What Are We Saved From?
A number of years ago, R.C. Sproul wrote a book with a title that asked a vitally important question. It was Saved from What? He began by recounting a time almost forty years earlier when a stranger abruptly had stopped him and asked, "Are you saved?" Sproul was taken aback by the intrusion and responded with the first words that came into his mind: "Saved from what?" Here is a good question that every Christian witness should be able to answer. But the man who had stopped Sproul stammered and stuttered, unsure how to respond. As Sproul points out in his book, unless we know what we need to be saved from, we do not have an adequate understanding of the gospel and cannot truly share the Bible's message with others. He remembers: "Though this man had a zeal for salvation, he had little understanding of what salvation is. He was using Christian jargon…. But sadly, he had little understanding of what he was so zealously trying to communicate."
The same cannot be said of the apostle John, who clearly presents the great peril from which we must be saved. God gave His Son, John says, so that "whoever believes in him should not perish."
According to John, our greatest need is to be saved from perishing. But what does perish mean? The best way to answer is to consider biblical statements that illuminate this teaching. For instance, there is Jesus' reference in this same chapter to the "serpent in the wilderness," which Moses lifted up (John 3:14). Jesus was referring to a deadly episode in Israel's history. During the exodus, the people had complained against God, so the Lord sent fiery serpents among them, and many people were bitten and died. This illustrates the warning in John 3:16 that without faith we will perish—that is, we will die.
Those snakes point back to the entry of sin into the world, when the Serpent tempted Adam and Eve to disobey God's command. God had warned them not to eat from the tree of the knowledge of good and evil, "for in the day that you eat of it you shall surely die" (Gen. 2:17b). When they disobeyed, however, they did not immediately die; instead, they were expelled from the garden and barred from the Tree of Life. In other words, they perished spiritually; physical death came later. Through their sin as our first parents, and through our own sins, the poison of death has entered our souls. Unless we are saved, we will experience everlasting death. To perish in this sense does not mean to cease to exist, but to be "tormented day and night forever" (Rev. 20:10b). Paul says that those who perish in their sins "will suffer the punishment of eternal destruction, away from the presence of the Lord and from the glory of his might" (2 Thess. 1:9).

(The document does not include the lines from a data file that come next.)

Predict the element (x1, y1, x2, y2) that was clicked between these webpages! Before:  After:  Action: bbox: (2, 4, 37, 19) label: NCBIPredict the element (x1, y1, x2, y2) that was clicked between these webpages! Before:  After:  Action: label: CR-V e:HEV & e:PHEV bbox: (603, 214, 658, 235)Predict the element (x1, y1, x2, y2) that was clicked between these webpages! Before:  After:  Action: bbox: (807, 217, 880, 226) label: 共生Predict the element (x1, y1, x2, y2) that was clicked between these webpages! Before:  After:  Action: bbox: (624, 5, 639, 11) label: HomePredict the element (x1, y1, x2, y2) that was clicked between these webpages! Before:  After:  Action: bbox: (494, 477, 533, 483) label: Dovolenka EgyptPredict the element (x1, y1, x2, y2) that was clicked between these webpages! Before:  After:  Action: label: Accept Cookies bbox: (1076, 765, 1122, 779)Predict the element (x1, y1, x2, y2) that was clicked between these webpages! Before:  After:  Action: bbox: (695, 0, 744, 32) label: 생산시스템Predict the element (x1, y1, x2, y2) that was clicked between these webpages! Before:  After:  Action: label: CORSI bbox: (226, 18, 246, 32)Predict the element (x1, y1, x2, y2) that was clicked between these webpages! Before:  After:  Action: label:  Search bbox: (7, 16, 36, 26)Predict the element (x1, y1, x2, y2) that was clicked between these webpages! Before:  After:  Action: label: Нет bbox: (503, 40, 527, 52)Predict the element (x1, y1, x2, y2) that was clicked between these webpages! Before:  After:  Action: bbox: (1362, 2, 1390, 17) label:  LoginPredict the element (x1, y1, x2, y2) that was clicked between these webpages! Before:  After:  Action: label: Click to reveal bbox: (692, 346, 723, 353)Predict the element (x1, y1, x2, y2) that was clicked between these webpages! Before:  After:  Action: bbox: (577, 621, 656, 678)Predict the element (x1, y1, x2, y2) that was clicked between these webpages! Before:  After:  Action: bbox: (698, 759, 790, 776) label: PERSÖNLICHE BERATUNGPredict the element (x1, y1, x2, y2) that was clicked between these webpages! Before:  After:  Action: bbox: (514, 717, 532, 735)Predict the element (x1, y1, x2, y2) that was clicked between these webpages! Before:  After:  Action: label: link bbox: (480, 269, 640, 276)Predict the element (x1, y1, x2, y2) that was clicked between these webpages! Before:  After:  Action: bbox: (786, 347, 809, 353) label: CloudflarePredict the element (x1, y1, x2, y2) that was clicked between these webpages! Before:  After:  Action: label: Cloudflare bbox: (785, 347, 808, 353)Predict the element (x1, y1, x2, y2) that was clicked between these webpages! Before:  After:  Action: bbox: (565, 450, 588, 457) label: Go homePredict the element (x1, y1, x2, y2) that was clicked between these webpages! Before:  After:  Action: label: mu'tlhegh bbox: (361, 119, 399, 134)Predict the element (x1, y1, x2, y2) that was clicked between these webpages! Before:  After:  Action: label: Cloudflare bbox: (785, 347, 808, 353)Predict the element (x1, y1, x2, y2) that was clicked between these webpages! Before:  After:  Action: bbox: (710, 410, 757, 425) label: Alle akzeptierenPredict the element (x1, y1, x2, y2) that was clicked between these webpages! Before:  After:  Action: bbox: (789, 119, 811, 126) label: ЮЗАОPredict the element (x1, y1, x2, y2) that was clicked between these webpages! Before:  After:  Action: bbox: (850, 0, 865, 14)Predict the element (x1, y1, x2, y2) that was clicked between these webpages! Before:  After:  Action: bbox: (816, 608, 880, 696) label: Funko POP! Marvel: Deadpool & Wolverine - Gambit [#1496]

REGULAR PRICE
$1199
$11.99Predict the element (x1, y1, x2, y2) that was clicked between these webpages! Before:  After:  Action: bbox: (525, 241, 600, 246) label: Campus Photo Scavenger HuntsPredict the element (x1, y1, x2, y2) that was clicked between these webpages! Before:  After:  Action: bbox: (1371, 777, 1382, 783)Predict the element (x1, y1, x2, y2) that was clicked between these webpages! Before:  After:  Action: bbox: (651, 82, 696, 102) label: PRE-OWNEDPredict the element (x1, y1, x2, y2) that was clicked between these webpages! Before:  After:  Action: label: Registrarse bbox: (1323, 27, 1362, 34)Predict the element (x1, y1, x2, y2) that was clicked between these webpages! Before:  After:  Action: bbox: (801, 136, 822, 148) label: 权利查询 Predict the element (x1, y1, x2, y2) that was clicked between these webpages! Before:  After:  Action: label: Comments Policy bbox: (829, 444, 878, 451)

This raises a question: How can a God who loves the world permit anyone to perish this way? Jesus answers, "Whoever believes in him is not condemned, but whoever does not believe is condemned already, because he has not believed in the name of the only Son of God" (John 3:18). The key word is condemned. The God who loves the world is also a perfectly holy judge. Abraham asked, "Shall not the Judge of all the earth do what is just?" (Gen. 18:25). The answer is yes! God's holy nature requires justice. This means that we must be judged for our sins unless they can be removed, the judgment being eternal death (see Rom. 6:23).
This is where God's love enters, because God showed His love for the world by sending His Son to die for our sins. God made a way for us to be forgiven and escape judgment, at infinite cost to Himself. This way requires that we receive God's Son in faith, so that our sins may be transferred to His account at the cross, where Jesus died as "the Lamb of God, who takes away the sin of the world" (John 1:29b). But if we spurn God's loving offer of salvation and refuse to believe on Jesus Christ, neither we nor God can avoid our condemnation. No unbeliever will suffer in hell because God lacked love, but "because he has not believed in the name of the only Son of God."